## Written request
Give the stretch of lines from the one containing "600x485 pixels. How" through the one containing "Looking at the screenshot, I should (x=979, y=413)." again, with "export to PDF" changed to "save as PDF" and everything else left as it is.

## Raw data
## BEGIN

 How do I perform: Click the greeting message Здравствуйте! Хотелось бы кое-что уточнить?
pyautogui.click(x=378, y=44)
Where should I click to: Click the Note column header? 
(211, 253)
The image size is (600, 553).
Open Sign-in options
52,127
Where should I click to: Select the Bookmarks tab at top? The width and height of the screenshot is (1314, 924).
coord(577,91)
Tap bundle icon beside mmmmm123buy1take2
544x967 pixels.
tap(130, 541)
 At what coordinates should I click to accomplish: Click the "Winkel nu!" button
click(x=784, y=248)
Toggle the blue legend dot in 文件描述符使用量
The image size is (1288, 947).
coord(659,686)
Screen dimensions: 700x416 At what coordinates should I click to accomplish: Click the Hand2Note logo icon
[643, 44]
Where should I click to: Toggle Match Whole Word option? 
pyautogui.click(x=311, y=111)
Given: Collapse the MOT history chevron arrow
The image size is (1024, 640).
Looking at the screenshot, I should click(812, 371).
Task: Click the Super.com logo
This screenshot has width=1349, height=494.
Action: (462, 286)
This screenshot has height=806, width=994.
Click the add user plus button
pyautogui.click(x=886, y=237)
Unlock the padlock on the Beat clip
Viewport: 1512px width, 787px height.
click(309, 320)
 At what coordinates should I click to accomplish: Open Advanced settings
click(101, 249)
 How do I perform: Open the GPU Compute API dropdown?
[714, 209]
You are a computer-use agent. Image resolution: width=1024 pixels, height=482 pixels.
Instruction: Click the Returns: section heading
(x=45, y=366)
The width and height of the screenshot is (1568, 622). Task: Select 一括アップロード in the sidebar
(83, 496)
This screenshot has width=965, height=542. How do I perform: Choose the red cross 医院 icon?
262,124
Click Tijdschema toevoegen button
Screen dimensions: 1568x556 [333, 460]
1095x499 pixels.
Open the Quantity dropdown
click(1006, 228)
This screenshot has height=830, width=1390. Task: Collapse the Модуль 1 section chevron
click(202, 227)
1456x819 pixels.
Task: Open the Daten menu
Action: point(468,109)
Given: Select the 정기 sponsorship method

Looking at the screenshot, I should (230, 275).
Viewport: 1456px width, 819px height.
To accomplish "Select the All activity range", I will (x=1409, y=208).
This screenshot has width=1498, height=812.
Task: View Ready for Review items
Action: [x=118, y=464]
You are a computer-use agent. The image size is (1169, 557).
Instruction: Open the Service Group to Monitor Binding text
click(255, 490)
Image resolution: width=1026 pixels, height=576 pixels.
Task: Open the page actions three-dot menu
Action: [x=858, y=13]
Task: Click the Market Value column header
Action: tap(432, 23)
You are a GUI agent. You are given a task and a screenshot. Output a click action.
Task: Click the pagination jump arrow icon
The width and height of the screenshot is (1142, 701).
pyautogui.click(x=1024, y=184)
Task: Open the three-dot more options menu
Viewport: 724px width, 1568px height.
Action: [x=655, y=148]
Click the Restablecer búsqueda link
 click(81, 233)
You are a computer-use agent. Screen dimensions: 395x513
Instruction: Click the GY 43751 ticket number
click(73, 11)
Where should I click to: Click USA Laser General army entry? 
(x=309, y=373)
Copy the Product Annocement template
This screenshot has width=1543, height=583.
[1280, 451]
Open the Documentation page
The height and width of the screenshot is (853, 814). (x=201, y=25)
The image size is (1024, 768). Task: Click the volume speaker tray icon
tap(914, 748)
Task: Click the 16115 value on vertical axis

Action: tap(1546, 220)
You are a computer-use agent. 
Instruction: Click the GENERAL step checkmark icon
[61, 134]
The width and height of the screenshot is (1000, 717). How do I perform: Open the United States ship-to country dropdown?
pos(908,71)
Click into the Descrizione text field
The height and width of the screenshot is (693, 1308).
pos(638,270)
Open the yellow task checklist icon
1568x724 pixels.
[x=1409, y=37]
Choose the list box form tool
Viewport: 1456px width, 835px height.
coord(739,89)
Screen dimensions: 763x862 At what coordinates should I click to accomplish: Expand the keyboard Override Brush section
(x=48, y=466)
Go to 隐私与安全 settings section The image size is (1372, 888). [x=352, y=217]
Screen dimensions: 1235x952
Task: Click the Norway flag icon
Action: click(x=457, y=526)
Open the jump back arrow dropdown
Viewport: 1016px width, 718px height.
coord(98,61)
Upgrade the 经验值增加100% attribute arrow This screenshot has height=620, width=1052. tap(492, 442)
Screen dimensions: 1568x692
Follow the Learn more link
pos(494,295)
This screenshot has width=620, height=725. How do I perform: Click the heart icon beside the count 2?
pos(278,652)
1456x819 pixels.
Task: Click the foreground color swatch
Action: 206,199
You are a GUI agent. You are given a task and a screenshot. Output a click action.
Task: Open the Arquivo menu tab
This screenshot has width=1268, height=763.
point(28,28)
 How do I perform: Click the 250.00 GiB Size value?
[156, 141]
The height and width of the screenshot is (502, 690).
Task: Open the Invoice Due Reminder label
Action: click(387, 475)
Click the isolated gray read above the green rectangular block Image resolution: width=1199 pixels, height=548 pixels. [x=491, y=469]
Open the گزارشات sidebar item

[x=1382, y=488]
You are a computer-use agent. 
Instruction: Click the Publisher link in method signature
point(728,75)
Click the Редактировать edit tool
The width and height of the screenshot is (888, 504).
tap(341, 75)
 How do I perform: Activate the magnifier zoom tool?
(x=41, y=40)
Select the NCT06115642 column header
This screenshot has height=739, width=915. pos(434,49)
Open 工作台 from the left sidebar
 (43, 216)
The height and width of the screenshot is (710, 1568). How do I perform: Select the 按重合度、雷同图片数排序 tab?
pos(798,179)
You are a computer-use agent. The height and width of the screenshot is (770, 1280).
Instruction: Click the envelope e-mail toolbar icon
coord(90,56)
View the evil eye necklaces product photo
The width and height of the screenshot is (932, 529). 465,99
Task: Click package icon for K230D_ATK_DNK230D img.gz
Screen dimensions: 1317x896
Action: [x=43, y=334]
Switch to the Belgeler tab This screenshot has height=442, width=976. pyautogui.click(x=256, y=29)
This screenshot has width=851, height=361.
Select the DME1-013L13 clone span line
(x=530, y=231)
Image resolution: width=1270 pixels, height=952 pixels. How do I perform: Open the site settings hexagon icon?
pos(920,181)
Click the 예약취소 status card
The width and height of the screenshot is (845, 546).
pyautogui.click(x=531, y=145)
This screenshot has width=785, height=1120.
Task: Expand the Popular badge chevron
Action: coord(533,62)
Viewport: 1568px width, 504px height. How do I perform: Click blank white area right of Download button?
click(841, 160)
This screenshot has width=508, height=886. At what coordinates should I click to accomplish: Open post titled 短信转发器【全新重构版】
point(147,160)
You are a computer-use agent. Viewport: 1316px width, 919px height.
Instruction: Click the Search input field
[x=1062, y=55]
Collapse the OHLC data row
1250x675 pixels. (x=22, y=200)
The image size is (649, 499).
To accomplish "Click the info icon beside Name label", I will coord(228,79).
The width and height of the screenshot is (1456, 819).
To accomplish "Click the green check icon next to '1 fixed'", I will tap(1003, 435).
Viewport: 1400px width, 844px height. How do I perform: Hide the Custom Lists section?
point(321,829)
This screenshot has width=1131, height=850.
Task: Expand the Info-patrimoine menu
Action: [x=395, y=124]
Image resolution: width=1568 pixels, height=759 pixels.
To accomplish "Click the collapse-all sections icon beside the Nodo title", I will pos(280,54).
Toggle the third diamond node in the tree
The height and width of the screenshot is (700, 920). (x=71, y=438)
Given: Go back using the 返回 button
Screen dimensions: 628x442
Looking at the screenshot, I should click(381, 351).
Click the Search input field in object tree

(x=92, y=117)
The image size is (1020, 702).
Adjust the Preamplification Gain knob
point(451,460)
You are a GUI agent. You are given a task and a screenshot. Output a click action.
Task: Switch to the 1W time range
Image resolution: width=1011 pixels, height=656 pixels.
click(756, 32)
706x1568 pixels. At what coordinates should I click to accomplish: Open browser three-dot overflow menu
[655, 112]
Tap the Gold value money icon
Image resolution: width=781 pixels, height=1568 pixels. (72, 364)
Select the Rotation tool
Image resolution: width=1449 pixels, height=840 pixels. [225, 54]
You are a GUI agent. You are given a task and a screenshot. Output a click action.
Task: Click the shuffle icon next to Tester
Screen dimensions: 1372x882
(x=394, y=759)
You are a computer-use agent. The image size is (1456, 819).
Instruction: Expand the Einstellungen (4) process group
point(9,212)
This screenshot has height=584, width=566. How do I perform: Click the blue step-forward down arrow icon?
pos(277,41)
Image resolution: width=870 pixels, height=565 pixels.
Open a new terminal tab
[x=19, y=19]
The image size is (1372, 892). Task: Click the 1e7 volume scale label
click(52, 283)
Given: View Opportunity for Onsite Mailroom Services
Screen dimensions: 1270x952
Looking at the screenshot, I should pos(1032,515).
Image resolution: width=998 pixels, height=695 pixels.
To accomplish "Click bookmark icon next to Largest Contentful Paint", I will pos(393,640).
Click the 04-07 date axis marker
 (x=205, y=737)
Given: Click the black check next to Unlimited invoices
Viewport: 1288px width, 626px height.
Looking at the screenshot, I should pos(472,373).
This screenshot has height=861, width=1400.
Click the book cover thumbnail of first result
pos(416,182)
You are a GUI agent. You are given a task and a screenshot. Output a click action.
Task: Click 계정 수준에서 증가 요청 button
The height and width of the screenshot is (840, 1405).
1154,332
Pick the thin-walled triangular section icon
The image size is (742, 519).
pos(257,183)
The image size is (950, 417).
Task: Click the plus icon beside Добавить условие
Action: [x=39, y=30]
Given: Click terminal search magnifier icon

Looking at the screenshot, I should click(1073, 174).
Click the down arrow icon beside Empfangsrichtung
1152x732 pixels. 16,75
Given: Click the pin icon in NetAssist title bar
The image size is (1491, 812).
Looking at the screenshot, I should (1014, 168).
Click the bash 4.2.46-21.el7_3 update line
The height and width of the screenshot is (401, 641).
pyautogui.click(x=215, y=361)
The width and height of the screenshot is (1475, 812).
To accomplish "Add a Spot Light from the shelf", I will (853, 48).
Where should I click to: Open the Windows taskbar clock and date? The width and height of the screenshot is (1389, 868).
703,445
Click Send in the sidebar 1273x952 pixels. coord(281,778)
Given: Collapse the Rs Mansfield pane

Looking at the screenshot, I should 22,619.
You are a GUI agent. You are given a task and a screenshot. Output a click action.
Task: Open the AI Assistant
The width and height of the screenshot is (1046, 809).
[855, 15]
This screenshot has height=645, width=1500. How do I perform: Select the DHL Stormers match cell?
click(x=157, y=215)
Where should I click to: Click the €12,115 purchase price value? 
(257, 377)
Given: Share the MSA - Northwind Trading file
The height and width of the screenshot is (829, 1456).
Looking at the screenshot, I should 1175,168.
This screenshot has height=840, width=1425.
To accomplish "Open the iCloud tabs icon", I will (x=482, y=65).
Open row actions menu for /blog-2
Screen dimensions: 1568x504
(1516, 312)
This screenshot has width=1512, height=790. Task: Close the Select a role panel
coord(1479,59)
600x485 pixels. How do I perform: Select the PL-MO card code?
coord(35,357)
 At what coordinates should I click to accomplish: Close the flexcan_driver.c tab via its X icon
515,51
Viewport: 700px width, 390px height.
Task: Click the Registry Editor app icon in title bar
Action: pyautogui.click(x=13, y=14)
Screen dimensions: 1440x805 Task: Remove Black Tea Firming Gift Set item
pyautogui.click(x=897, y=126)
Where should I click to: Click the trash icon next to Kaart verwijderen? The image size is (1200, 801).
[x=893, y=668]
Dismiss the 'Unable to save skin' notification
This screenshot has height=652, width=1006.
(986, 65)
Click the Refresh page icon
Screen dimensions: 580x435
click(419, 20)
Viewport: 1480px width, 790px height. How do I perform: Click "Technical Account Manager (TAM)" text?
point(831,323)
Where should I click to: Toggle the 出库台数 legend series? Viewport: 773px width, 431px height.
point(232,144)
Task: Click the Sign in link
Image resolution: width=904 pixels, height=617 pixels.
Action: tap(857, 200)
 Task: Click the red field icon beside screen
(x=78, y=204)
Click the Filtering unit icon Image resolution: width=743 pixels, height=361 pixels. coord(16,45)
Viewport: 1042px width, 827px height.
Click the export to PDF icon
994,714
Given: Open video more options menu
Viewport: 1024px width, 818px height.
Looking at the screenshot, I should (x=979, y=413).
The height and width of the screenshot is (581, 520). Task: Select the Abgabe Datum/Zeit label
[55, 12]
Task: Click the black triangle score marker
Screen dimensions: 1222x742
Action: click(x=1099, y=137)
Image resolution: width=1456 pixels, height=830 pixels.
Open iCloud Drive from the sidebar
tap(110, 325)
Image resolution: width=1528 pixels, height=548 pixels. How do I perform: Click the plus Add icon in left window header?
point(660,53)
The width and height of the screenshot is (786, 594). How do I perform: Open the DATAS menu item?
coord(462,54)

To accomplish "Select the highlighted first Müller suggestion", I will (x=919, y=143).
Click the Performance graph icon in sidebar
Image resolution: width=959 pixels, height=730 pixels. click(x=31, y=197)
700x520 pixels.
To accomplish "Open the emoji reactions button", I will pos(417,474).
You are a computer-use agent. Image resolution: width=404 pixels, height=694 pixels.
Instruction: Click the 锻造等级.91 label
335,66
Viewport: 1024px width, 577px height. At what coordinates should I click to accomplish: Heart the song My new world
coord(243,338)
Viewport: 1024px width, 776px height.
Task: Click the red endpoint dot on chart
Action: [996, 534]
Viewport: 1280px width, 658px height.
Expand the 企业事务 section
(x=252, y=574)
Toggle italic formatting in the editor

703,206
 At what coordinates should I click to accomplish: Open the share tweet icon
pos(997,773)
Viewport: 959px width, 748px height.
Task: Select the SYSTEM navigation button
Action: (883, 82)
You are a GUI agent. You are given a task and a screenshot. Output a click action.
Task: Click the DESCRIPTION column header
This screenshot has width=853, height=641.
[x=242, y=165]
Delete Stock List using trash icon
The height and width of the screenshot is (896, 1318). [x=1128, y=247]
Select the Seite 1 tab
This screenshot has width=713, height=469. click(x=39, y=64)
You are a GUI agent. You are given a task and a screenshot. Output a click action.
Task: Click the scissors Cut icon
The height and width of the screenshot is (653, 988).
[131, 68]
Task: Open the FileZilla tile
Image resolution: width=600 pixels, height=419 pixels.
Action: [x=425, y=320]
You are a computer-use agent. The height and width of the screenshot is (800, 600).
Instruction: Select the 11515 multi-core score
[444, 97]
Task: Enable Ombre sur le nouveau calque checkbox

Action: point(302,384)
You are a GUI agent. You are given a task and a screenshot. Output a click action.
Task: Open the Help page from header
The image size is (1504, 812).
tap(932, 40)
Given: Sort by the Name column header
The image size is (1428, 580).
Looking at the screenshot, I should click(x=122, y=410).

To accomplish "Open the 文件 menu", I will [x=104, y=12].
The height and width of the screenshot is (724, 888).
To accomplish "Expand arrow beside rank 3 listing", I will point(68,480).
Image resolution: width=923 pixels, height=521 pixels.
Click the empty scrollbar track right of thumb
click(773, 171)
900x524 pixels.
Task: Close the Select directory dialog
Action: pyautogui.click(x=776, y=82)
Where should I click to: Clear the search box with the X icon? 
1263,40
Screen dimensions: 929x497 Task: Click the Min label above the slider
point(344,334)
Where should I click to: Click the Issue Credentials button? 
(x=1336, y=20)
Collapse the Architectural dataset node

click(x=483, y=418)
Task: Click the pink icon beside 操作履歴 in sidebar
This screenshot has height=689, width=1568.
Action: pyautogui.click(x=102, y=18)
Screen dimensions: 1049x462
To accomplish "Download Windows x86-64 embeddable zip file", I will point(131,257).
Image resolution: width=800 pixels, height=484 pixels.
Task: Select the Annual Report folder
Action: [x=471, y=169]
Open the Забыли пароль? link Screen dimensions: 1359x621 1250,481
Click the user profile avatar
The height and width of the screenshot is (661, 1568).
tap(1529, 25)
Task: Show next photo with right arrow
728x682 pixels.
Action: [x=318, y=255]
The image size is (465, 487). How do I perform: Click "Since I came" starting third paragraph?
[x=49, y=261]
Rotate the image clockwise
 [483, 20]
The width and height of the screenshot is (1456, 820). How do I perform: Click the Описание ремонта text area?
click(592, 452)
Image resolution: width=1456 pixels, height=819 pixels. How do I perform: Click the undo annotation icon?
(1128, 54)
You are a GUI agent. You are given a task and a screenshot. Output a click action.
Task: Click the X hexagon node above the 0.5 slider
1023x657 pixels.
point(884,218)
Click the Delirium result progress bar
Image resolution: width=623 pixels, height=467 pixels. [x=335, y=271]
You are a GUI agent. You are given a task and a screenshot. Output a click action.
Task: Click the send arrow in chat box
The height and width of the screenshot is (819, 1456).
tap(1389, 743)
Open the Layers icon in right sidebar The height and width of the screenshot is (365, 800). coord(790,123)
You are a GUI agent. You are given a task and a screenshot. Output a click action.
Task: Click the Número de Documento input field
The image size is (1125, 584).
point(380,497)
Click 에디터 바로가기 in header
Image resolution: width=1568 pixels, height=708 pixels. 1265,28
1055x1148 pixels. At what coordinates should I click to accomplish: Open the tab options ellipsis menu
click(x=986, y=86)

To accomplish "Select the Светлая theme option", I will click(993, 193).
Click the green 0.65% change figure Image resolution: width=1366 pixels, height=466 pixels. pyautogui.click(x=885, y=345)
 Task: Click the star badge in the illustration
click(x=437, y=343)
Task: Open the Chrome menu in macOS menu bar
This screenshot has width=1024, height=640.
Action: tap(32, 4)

## END

## Response for this exercise
600x485 pixels. How do I perform: Select the PL-MO card code?
coord(35,357)
 At what coordinates should I click to accomplish: Close the flexcan_driver.c tab via its X icon
515,51
Viewport: 700px width, 390px height.
Task: Click the Registry Editor app icon in title bar
Action: pyautogui.click(x=13, y=14)
Screen dimensions: 1440x805 Task: Remove Black Tea Firming Gift Set item
pyautogui.click(x=897, y=126)
Where should I click to: Click the trash icon next to Kaart verwijderen? The image size is (1200, 801).
[x=893, y=668]
Dismiss the 'Unable to save skin' notification
This screenshot has height=652, width=1006.
(986, 65)
Click the Refresh page icon
Screen dimensions: 580x435
click(419, 20)
Viewport: 1480px width, 790px height. How do I perform: Click "Technical Account Manager (TAM)" text?
point(831,323)
Where should I click to: Toggle the 出库台数 legend series? Viewport: 773px width, 431px height.
point(232,144)
Task: Click the Sign in link
Image resolution: width=904 pixels, height=617 pixels.
Action: tap(857, 200)
 Task: Click the red field icon beside screen
(x=78, y=204)
Click the Filtering unit icon Image resolution: width=743 pixels, height=361 pixels. coord(16,45)
Viewport: 1042px width, 827px height.
Click the save as PDF icon
994,714
Given: Open video more options menu
Viewport: 1024px width, 818px height.
Looking at the screenshot, I should (x=979, y=413).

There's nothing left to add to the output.